RECORDS SHOWN.
# # # #

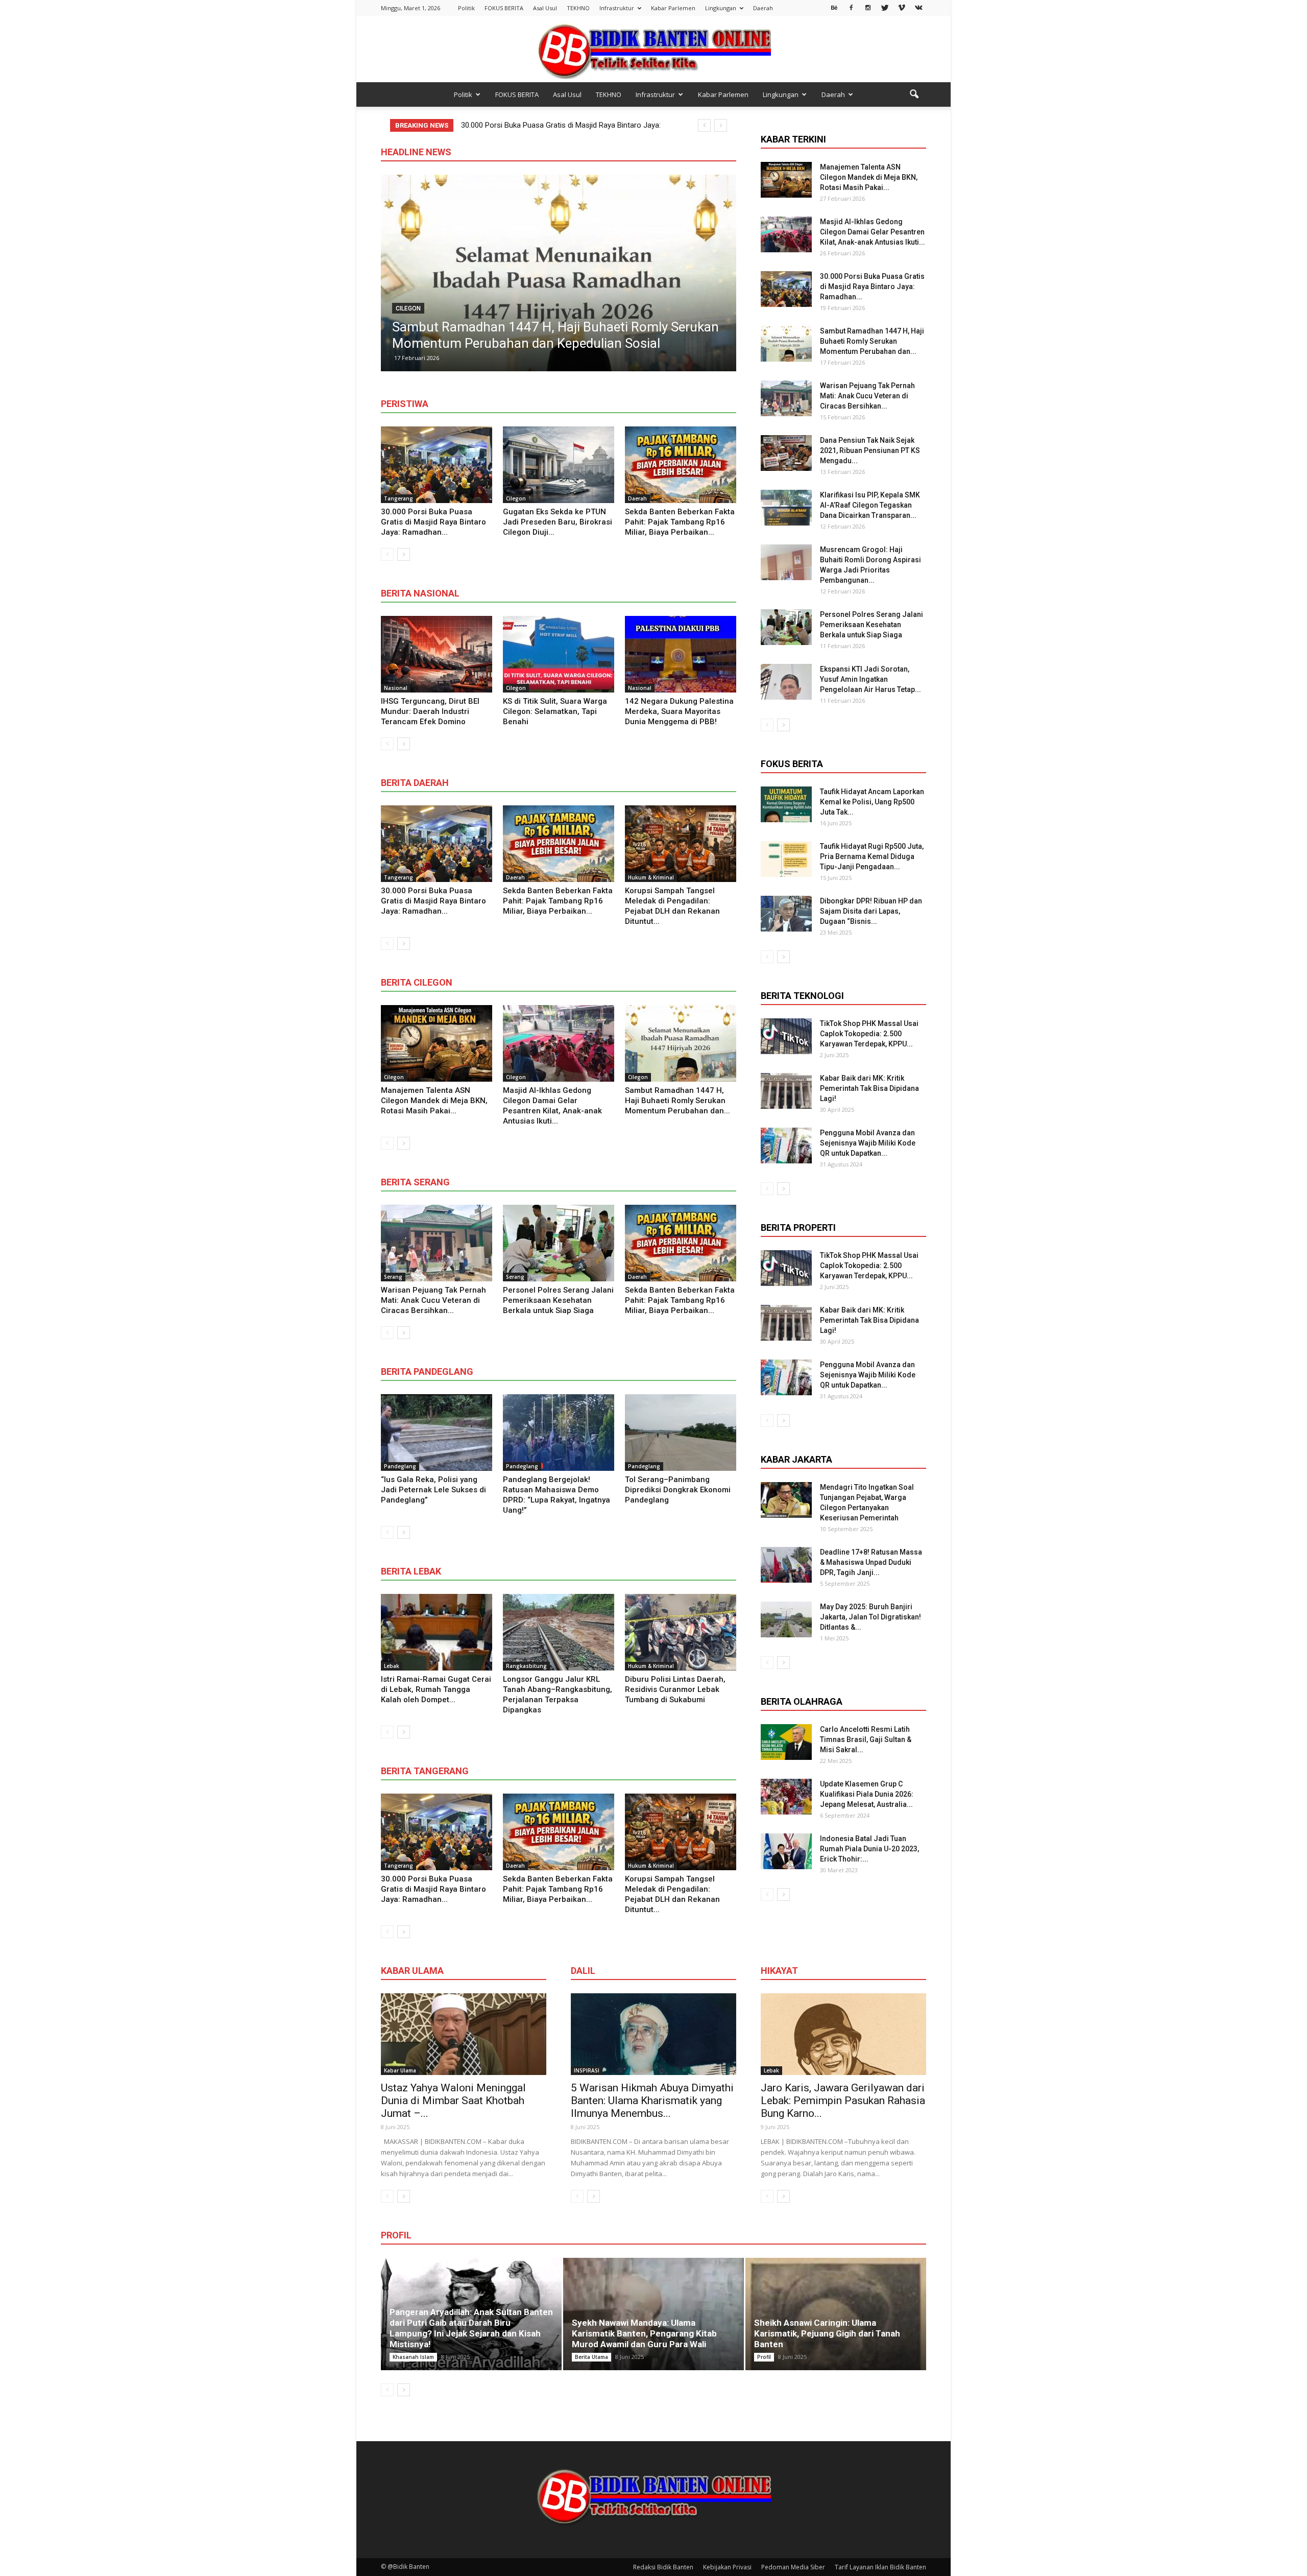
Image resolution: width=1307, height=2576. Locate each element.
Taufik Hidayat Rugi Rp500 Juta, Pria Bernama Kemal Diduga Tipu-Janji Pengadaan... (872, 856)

# # # #

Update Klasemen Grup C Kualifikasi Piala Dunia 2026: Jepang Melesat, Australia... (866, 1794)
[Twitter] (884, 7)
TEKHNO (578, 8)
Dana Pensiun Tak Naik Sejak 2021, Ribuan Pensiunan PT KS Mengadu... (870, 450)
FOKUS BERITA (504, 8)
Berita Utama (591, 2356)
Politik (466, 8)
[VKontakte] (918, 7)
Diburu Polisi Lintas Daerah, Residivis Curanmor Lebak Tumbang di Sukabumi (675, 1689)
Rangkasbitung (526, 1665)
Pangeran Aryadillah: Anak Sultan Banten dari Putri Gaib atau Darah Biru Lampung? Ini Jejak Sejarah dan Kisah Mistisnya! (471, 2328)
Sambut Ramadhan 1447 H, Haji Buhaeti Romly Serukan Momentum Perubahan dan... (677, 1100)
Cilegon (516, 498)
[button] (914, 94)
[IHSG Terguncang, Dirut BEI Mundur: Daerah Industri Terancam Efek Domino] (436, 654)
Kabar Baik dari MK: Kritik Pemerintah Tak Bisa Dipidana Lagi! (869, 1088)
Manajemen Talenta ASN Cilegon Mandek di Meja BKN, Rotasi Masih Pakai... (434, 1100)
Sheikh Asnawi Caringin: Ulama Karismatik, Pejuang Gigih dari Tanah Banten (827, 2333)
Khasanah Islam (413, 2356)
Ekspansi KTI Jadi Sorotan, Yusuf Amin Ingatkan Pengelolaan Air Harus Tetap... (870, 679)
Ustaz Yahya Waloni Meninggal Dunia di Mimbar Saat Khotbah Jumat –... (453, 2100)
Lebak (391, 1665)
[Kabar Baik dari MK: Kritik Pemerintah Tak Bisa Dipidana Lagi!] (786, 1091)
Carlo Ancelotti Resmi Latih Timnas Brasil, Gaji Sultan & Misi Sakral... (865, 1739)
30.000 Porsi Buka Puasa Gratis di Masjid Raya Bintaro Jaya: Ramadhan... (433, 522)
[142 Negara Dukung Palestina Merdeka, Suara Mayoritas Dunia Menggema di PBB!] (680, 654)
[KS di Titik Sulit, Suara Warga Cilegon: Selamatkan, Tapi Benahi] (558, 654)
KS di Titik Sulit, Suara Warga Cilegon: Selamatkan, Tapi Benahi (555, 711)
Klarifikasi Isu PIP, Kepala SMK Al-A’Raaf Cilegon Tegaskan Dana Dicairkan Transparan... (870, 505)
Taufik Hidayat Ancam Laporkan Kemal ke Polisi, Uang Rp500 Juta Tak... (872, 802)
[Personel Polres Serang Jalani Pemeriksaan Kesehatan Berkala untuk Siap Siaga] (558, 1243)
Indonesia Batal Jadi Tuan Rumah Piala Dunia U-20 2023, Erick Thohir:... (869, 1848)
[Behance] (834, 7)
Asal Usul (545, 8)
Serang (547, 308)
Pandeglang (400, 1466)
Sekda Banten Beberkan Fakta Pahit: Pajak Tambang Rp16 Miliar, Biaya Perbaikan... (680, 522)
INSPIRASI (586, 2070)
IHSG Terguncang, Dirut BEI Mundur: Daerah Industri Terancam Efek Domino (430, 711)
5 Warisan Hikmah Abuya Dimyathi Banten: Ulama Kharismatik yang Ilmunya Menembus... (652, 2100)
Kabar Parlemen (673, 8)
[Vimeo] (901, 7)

# # # #

WORK TASK. Where does the string "Daerah" appear in the records above? Return every line that holds it.

REPLY TO THE TASK.
Diburu Polisi Lintas Daerah, Residivis Curanmor Lebak Tumbang di Sukabumi (675, 1689)
[IHSG Terguncang, Dirut BEI Mundur: Daerah Industri Terancam Efek Domino] (436, 654)
IHSG Terguncang, Dirut BEI Mundur: Daerah Industri Terancam Efek Domino (430, 711)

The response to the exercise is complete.